My home contains a lot of stuff. A LOT. OF STUFF. Can you relate at all? If you choose not to be minimalist (or minimalist in spirit but not practice), you end up having to find a place for all that stuff. Once your closets are full, or if you don’t have many closets, we often end up looking at cabinets or shelves for the rest. And that is a good option for items we use often, like shelf-stable food or cookie sheets or toiletries. But the option will hurt more than help if it’s not sufficiently organized.
It helps to be able to find what you need AND cut down on visual clutter. Shelving is great because it is easy to access. It can be a problem, though, if it’s just more layers of unknown piles stacking to the ceiling. If what you need is buried, you can’t get it and you are oppressing your brain in the process!
Sort. Sort. Sort. Put like items together. Make it easy to see where things are in a split-second glance. Which items are often used together? Plastic food storage containers can be in the section next to the plastic bags for post-dinner clean-up.
Fit the items to the shelf size. Big shelf, big stuff. Push the little things to the smaller shelves. The less you have stacked, the easier it is to put your hand on it when needed. Keep the big, tall books on the taller shelves and the short paperbacks on the more narrow shelves. It will fill the space better and look neat.
Put what you use most where it is easiest to reach. The heavier, less frequently used stuff can go on the very bottom shelf. The lighter items can go on the top shelf. You will see and reach for the middle shelves the most, so save yourself a few inches.
Hide in plain sight. Just as in closets, this is for shelving in a room. Using baskets or bins or banker’s boxes covered in contact paper will help cut down on the clutter in the room. It is there, but you don’t have to look at it until you need it. Using a neutral color for the bins will make the shapes blend into the background — or you can take the opportunity to add a pop of color to the room.

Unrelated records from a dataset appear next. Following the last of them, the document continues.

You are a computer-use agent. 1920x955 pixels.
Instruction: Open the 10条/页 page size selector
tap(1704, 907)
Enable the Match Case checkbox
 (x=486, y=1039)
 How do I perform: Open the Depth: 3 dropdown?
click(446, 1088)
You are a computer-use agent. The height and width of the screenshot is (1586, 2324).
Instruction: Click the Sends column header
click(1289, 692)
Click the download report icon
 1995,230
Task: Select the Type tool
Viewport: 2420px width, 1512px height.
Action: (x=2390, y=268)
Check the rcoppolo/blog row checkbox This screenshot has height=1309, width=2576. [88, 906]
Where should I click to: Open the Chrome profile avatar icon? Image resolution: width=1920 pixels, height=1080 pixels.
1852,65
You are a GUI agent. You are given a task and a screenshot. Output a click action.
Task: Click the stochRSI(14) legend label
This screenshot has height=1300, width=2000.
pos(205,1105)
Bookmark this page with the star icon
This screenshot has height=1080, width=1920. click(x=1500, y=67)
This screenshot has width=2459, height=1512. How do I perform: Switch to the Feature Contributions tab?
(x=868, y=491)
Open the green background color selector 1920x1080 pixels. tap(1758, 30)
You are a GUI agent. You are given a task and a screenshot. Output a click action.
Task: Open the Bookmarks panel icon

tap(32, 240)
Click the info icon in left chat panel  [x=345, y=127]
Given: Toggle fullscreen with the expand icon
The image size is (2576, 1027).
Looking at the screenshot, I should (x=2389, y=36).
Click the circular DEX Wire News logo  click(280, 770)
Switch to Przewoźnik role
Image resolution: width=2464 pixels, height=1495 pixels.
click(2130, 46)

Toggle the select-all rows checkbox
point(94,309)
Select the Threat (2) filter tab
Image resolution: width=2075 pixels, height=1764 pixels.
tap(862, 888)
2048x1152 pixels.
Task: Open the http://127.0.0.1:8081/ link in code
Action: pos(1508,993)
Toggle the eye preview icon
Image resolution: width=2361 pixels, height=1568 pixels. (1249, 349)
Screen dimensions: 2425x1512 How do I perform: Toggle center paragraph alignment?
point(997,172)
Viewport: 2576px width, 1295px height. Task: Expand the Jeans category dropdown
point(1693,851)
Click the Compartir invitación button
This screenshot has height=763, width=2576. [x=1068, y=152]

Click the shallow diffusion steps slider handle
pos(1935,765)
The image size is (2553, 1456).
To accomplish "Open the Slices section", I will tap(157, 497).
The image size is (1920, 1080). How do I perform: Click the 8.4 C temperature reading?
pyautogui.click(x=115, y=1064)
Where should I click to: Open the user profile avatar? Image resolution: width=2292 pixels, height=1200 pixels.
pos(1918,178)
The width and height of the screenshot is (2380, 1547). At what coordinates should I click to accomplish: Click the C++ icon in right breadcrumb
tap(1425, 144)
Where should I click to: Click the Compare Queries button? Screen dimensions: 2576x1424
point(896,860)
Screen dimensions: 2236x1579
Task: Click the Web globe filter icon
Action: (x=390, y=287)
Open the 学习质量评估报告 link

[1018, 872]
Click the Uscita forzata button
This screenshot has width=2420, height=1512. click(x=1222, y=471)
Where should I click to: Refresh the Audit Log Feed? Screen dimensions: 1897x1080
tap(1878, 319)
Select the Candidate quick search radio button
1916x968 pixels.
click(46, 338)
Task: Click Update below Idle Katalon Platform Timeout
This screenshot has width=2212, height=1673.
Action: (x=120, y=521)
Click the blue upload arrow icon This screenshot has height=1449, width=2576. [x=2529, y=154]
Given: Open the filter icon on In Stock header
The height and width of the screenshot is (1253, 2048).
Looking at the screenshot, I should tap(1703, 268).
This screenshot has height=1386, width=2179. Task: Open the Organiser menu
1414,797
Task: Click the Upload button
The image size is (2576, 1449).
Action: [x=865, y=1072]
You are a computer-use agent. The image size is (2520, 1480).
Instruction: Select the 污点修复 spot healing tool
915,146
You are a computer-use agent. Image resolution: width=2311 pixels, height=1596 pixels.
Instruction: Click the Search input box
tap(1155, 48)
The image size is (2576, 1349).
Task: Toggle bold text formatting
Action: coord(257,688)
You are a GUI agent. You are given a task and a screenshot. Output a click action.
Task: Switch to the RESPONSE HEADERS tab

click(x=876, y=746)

Mix up your shelving. You can use the same set of shelves for books, a few boxes, a vase with flowers, a few picture frames, and toy storage. It looks decorative, just like in catalogs! This will also help relieve some of the pressure to fill the shelf. Keep what you need and is meaningful. If you only need enough books, toys and pictures to fill one shelving unit — excellent. If it eventually expands to two, no problem, but don’t expand just to fill space.